Our writer takes to a frozen lake in Russia, trying to avoid a mile-long journey to the bottom

IT’S ILLEGAL to drive across Russia’s largest lake, unless you have a permit from the authorities. And to get that, you need to prove you have a plan to avoid the unthinkable — namely slipping through the ice and descending to the bottom of the world’s most voluminous body of fresh water, which is a mile deep in places.

So we are to follow expert guides — great Russian men who speak only in shouts and look mean enough to scare off any of the local bears — as they lead the way in a Trakol, an amphibious vehicle used by the Russian army and designed for terrain as dangerous as this.

Great Drives: Ice driving on Lake Baikal in a Mazda CX-5: BEAST IN THE EAST The Trakol, an amphibious off-roader used by the Russian army, is the perfect rescue vehicle

BEAST IN THE EAST The Trakol, an amphibious off-roader used by the Russian army, is the perfect rescue vehicle

 

Our task sounds simple enough: drive across the frozen surface of Lake Baikal, travelling from Listvyanka to Klyuevka, which is so far east that it’s a stone’s throw from Mongolia and China.

The 40-mile route we’re taking has never been tackled before. In winter the temperature here hovers between -30C and -20C, and the lake freezes over. By March the ice is said to be at its thickest — between 20in and 30in, which supposedly is sufficient to support a five-ton vehicle.

“Sat nav is as about as useful in this wide-open, bone-chilling landscape as a pair of Speedo swimming trunks”

I’m told it’s one of the great challenges left to conquer but quickly realise why the locals see it differently — as folly. The ice is not smooth like a skating rink; it’s full of troughs and bumps and gaping cracks wide enough for a car to dive nose first into the freezing water.

Just to make things more interesting, there are hot springs where water bubbles to the surface and melts the ice. They are unmarked, naturally. There are no maps of this wilderness.
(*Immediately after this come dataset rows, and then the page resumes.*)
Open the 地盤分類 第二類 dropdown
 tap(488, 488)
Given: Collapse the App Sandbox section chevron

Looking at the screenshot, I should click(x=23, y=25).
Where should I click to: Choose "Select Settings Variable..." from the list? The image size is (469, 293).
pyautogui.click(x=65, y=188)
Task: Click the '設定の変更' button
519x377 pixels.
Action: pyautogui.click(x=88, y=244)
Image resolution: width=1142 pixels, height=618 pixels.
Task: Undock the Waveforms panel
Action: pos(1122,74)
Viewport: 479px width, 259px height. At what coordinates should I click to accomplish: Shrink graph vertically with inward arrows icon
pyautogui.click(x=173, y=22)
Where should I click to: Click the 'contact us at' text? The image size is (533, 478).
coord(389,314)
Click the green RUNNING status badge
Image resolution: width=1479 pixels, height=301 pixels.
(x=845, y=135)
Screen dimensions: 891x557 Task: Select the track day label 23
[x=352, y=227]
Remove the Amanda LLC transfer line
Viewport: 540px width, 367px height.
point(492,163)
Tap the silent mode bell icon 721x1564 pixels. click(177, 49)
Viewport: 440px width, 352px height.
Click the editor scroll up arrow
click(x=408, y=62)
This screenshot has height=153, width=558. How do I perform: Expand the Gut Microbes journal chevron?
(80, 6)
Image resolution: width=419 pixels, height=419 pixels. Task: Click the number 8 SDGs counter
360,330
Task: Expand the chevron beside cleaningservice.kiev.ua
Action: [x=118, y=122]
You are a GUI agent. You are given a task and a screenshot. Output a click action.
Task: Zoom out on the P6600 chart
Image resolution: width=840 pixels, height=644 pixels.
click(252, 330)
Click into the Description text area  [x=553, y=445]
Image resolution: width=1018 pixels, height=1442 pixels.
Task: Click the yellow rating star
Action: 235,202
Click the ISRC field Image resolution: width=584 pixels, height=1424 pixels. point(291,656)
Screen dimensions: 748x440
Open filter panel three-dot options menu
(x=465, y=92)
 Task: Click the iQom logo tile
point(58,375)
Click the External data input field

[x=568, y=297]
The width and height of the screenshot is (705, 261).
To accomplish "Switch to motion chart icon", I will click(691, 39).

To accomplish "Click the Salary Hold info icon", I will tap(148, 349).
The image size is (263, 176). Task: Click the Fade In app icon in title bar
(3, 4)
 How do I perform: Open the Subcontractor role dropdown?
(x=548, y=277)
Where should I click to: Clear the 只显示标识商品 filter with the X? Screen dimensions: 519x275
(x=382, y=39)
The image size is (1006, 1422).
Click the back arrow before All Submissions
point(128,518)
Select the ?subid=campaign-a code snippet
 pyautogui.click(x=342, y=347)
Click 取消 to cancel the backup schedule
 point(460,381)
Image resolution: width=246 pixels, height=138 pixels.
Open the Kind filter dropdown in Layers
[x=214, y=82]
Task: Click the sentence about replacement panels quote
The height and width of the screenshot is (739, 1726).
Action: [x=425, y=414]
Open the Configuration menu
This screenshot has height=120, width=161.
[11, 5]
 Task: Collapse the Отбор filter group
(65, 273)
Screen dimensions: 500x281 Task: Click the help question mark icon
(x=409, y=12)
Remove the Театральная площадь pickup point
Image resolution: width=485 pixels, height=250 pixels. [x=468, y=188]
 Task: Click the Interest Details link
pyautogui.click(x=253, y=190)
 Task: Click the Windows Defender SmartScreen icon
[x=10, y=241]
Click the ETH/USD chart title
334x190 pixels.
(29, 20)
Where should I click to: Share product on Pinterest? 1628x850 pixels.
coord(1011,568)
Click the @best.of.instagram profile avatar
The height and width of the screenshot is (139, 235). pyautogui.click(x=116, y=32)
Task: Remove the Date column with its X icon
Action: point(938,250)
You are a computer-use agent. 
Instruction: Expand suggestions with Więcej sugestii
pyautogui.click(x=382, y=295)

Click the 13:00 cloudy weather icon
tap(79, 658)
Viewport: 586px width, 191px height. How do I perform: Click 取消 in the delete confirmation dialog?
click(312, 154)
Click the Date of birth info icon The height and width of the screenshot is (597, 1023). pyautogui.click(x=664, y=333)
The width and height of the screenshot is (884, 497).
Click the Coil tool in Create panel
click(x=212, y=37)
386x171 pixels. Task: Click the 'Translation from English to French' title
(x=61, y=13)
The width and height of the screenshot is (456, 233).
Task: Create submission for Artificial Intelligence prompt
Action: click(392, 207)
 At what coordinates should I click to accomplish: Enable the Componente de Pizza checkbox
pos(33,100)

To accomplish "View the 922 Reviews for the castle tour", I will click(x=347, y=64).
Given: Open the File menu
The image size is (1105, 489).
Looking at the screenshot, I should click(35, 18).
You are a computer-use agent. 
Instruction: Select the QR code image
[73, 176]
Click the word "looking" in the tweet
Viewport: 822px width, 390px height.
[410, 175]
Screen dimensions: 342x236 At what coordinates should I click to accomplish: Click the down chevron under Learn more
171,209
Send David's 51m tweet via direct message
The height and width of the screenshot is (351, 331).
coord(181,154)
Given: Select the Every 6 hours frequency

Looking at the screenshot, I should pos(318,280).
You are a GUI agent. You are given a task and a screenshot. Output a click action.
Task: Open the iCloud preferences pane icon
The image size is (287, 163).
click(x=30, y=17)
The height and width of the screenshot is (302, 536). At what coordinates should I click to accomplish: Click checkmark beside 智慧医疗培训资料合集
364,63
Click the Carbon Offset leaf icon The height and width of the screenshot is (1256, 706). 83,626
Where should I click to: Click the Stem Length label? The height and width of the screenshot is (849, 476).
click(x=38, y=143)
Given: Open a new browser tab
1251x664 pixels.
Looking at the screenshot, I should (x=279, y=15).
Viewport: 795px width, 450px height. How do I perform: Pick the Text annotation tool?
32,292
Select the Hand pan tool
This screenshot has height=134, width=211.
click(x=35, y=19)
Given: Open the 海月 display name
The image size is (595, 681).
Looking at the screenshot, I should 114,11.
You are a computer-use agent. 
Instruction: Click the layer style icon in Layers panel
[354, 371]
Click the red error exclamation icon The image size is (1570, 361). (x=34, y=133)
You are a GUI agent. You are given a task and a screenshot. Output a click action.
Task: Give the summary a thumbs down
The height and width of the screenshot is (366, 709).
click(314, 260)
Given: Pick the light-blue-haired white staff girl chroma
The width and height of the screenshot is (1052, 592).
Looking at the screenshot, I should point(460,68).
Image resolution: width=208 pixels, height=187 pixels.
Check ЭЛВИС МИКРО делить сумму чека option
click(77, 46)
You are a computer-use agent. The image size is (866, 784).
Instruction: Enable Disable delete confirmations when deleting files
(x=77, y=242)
My car is a standard specification Mazda CX-5, unchanged from the type enjoyed by thousands of British drivers, other than being fitted with a set of winter tyres. It feels out of place in this empty landscape of white ice and white sky, and it is.

Great Drives: James Mills goes ice driving on Lake Baikal in a Mazda CX-5, for Sunday Times Magazine

HOME COMFORT The only modification to the UK-spec Mazda CX-5 was a set of spiked winter tyres

 

Yet, surprisingly, it’s making forward progress, and that’s the important thing. Should the worst happen and the car sink, I’m told I would have between one and two minutes to get out of the water before succumbing to the cold and drowning.

I resolve to keep our Russian guides in my sight at all times, on the basis that if the ice is strong enough to support the weight of the Trakol, it will carry the Mazda.

However, within minutes of setting off, I have lost sight of them. More significantly, I have lost sight of the Trakol’s tyre tracks, as a vicious wind whistles around the car’s door frames and blows snow across our path. And sat nav is as about as useful in this wide-open, bone-chilling landscape as a pair of Speedo swimming trunks.

“Stop! Stop! Stop!” comes the order over the radio. The local driver of a sweeper vehicle has spotted a hazard and narrowly averted disaster. It’s a gap in the ice that’s probably only a few feet wide but might as well be the size of the Grand Canyon.

Great Drives: Ice driving on Lake Baikal in a Mazda CX-5: The support team use timber planks and tarpaulins to fashion a makeshift bridge over a crack in the ice

MIND THE GAP The support team use timber planks and tarpaulins to fashion a makeshift bridge over a crack in the ice

 

We have to drive parallel to it until it narrows, then use timber planks and tarpaulins to fashion a makeshift bridge. Although I’ve signed all manner of legal disclaimers and attended several safety briefings, it’s only now that the reality and danger of what I’m doing sinks in (sorry, no pun intended).

Once across, and having regrouped with the Trakol, our trek continues. The rescue vehicle meanders like the hundreds of rivers and streams that feed into the lake, not because the driver has a bottle of vodka to hand but because in places huge sheets of ice have collided, forcing up shards that would tear a car in two.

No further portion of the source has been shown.